Headteacher of the Glasgow School of Art
- In office 1881 – 1885
- Preceded by: Robert Greenlees
- Succeeded by: Fra Newbery

Personal details
- Born: Thomas Charles Simmonds 1842
- Died: August 12, 1912 (aged 70)
- Education: James Duffield Harding
- Occupation: Artist, educationalist

= Thomas Simmonds =

Thomas Charles Simmonds (1842 - 12 August 1912) was an artist; and former Headteacher of the Glasgow School of Art. He was headteacher from 1881 to 1885. He was the last full serving headteacher of the school, as his successor Fra Newbury although beginning as headteacher, was deemed a Director of the Art School instead.

==Life==

Thomas Charles Simmonds was born in 1842 in Cheltenham to Thomas Simmonds (1815 - 1868) and Alice Cole (c. 1817 - 1889), and baptised on 24 July 1842.

At the age of 18 he was working as a student teacher. He studied art under James Duffield Harding and later under William Collingwood Smith. He shortly became a private teacher of art in Cheltenham.

He was asked by some backers to be the headmaster of a new art school in Derby in 1870. The school succeeded and in 1876 moved to new premises.

He set up a new School of Art in Chesterfield, and then one in Burton on Trent. He was then recommended for the post of Headmaster at the Glasgow School of Art.

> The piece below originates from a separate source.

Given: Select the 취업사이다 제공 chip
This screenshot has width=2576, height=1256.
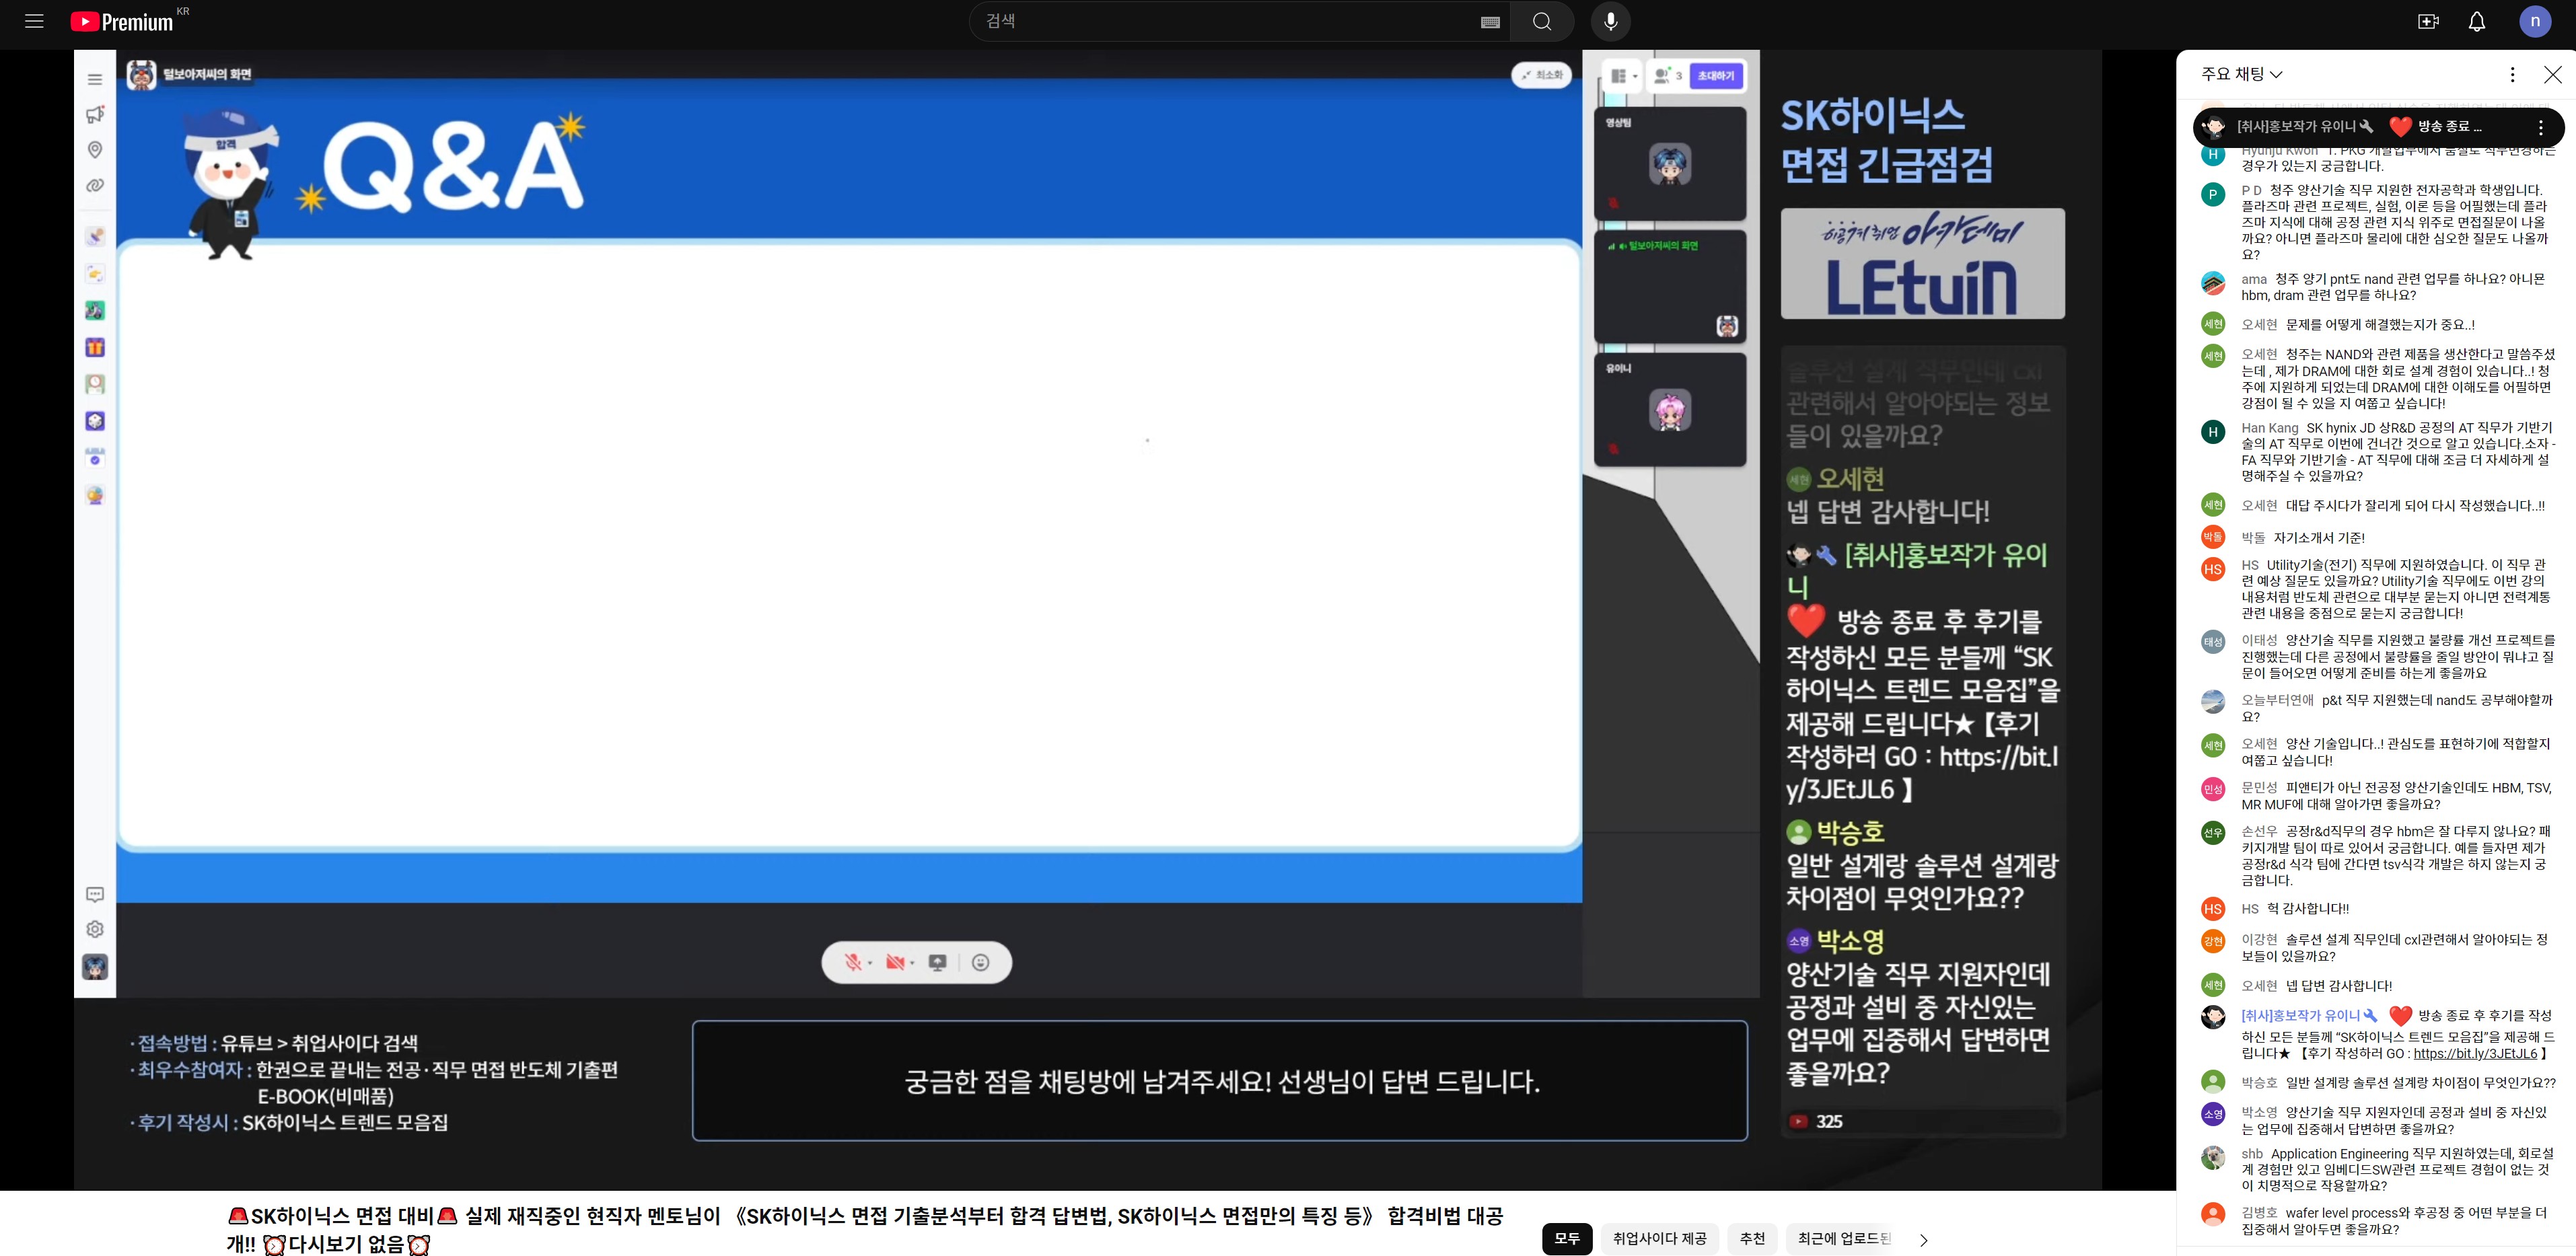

The Derbyshire Advertiser and Journal of Friday 13 November 1908 stated that:

[Simmonds] found in Glasgow a large school with 1000 students, working with energy but without success in the competitions in London. He was well supported by the committee, teachers and students and the school rapidly became a success. After two years it stood out at the head of Scottish schools; and in the higher awards it was more successful than Manchester, Liverpool, Nottingham and other important schools. It is interesting to read of the progress of the work in the reports published by the committee.

New Schools of Art were established in Helensburgh and Dumbarton and four branches in the city of Glasgow. In connection with the shipbuilding on the Clyde, new art studios were established in the yards of Messrs. Denny Bros. Dumbarton and two old students from Derbyshire were appointed by the firm to take charge. Here were produced high class decorations for the saloons of the steamers such as figure panels, painted tiles, stained glass and wood carvings, under the direction of the Headmaster. Among the alumni of the Dumbarton School of Art was painter, George Harcourt.

He was to leave the Glasgow School of Art in April 1885, although his contract ran to August 1885. This created a war of words between the committee and Simmonds; with Simmonds claiming the extra months and monies he saw as due to him when his students were successful. It led to an 'embittered correspondence' with the school.

He was again to become the Headmaster of the Derby School of Art. In 1892, the School transferred over to the Derby Corporation. It was merged with a School of Science; and then renamed Derby Technical College, but the Town Council kept Simmonds on as Headmaster.

Simmonds had a large family, and many of his sons followed him in teaching art.

==Art==

From the Derbyshire Advertiser and Journal of Saturday 17 August 1912:

He was among the first exhibitors in London of enamelling in the manner of Limoges, and introduced it as a part of the craft work in the School of Art. He also much time and attention designing for manufacturers, and had intimate knowledge of the technical requirements weaving, paper staining, china decoration, etc. Large numbers of carpets manufactured in Kidderminster and Halifax were from his designs.

From the Cheltenham Examiner of Thursday 15 August 1912:

He had been a successful exhibitor at the Royal Academy and other exhibitions. In 1903, in recognition of his services rendered to Art education, the degree of A.R.C.A. (London) was conferred on him.

==Death==

He died on 12 August 1912 at his home in Ravenshoe, Derby. Simmonds or his students had designed the interior of Ravenshoe as it was described as a 'riot of Arts and Crafts shapes and all hand done'. He was buried on 15 August 1912 at Nottingham Road Cemetery in Derby. He was buried alongside his wife who died in March 1908.

He left an estate of £2313, 19 shillings and 6 pence. Around £650 was given to his son Ernest William Arthur Simmonds.